VC activity has remained consistent throughout the VC downturn since Q3 2022, “leaving aside the tech giant megadeals that commit upfront funds for future cloud purchases,” according to an update from PitchBook.
PitchBook notes in a report that they have “tracked $22.3 billion invested in Q4 2023, including an outlier $2.0 billion deal size for Anthropic, led by Alphabet.”
According to the PitchBook report, median valuations have remained above the market midpoint, “while equity sold has fallen lower, demonstrating founder-friendly conditions.”
As stated in the research report, deal count has “remained much lower than pre-downturn levels, even given the excitement about GenAI over the past five quarters.”
These totals would assuredly “be much lower without tech giants’ involvement in GenAI deals, with GenAI leaders raising $6.0 billion in Q4 across only 194 deals.”

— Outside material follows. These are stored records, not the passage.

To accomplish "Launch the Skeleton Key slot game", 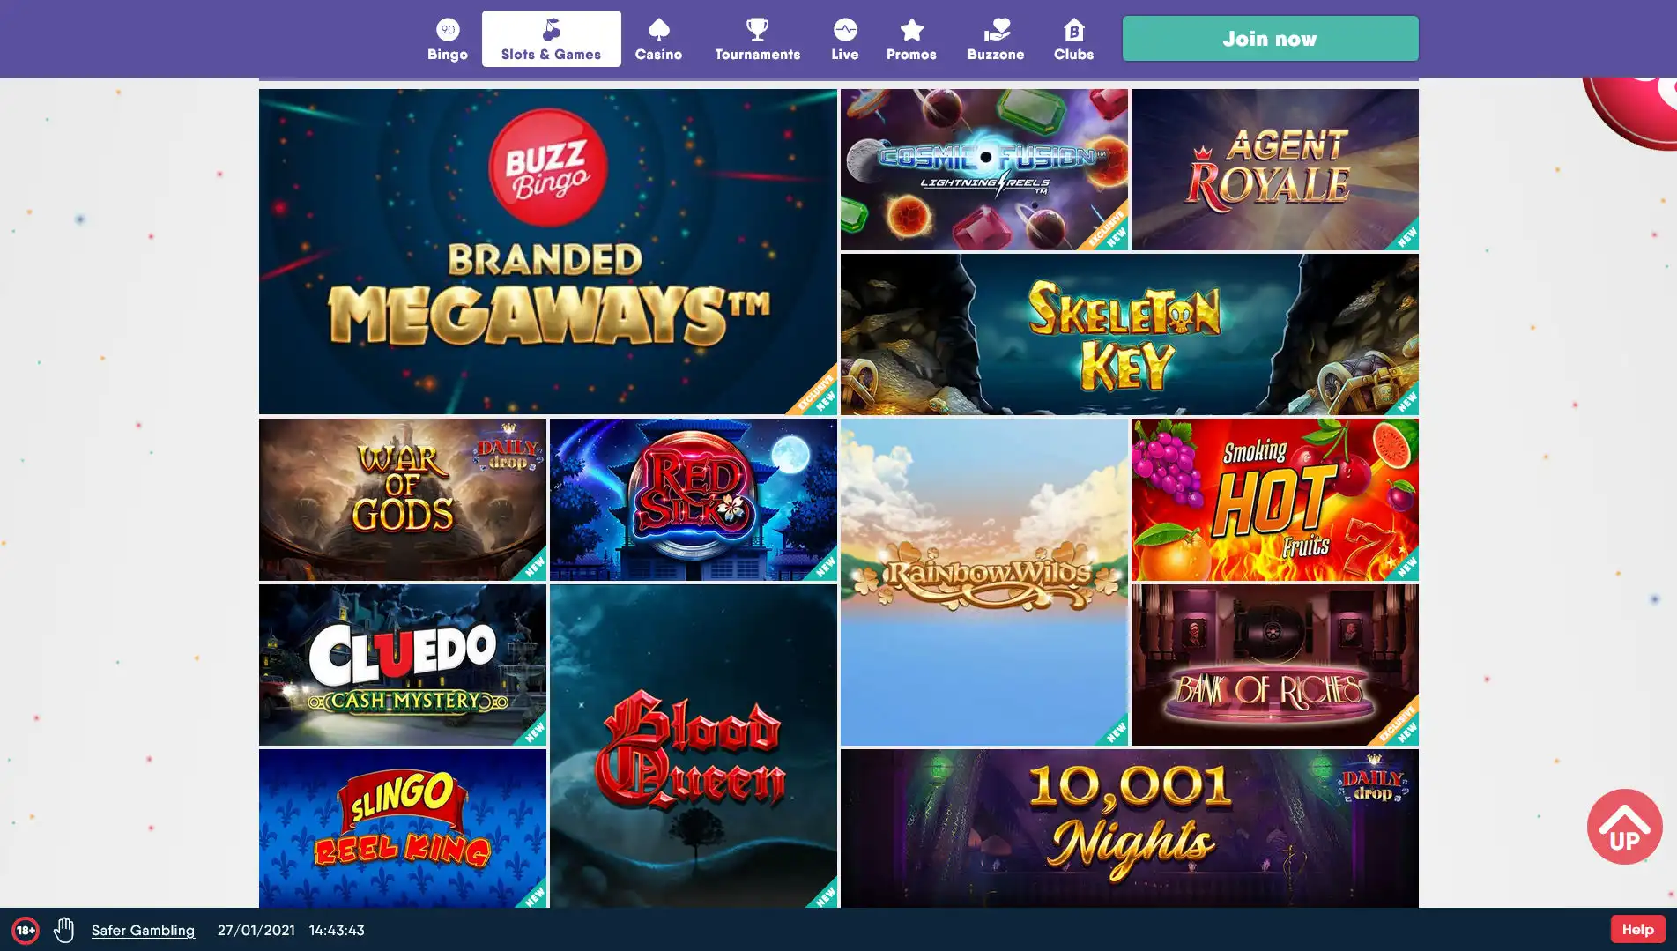I will pos(1129,334).
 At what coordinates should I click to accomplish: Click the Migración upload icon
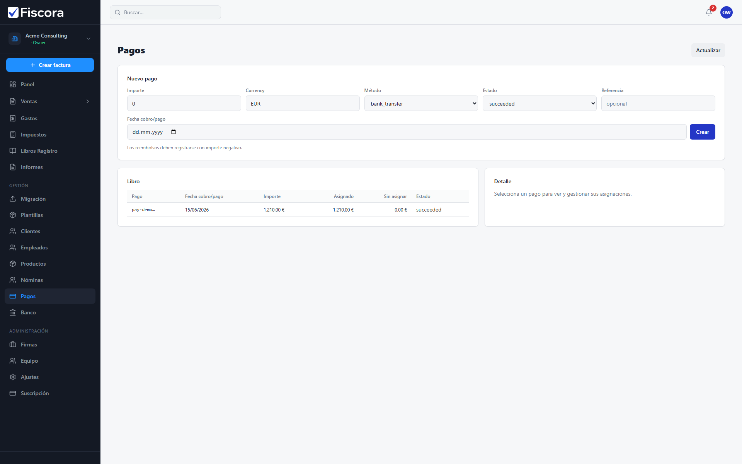[x=13, y=199]
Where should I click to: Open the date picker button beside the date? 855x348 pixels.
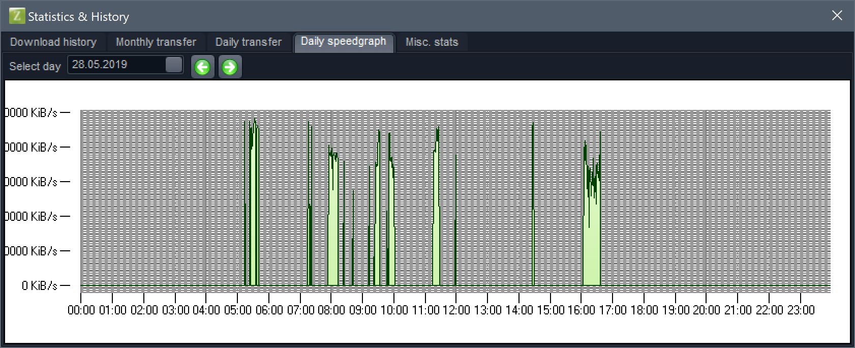click(174, 65)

The momentum in horizontal platforms “led the segment to set a VC record in 2023 with $33.0 billion raised, demonstrating the value of basic innovation.”
Q3 2023’s bump in M&A did “not sustain into Q4, as both deal value and count fell.”
PitchBook also mentioned that they have “tracked only $2.7 billion in disclosed VC exit value in Q4, which will likely settle as the lowest quarter since Q1 2019.”
The PitchBook report pointed out that tech giants “remained dormant in M&A given their focus on partnerships with leading large language model (LLM) startups.”
Exceptions are said to reportedly “include NVIDIA’s pending acquisition of Run:ai, AMD’s acquisition of nod.ai in ML operations (MLOps), IBM’s acquisition of Manta in database management, and ServiceNow’s acquisition of UltimateSuite in predictive analytics.”
The recent successful listing “for AI connectivity hardware company Astera Labs will encourage other companies riding the GenAI tailwind to go public.”
More broadly, impressive results “for AI companies in public markets should encourage further listings, although our review of the IPO pipeline for 2024 does not heavily feature AI companies given their ability to stay private.”
Horizontal platforms empower end users “to build and deploy AI & ML algorithms across a variety of use cases.”
The PitchBook report further noted that these platforms directly apply scientific “advances in AI & ML research to commercial applications.”
Companies in this segment “have differentiated AI & ML approaches and are built with AI & ML from the ground up—this is also referred to as AI-first.”
Furthermore, some horizontal platforms are used “to improve AI & ML algorithms but do not use AI & ML themselves.”
Subsegments include:
- AI core: Building blocks of AI & ML deployments, including developer tools needed to build and deploy models to production. Categories within this subsegment include AI as a service (AIaaS) AI & ML developer tools, AI platform as a service (PaaS), automated ML (autoML), cognitive computing, data preparation platforms, quantum AI, and TinyML.
- Computer vision: The use of AI & ML to analyze visual data and make meaningful predictions about both the physical world and digital images. The technology can be used across use cases to label and make predictions about visual data. Key products utilizing computer vision across a range of verticals include AI-enabled augmented reality, computer vision as a service, facial recognition, geospatial analysis, and visual data labeling software.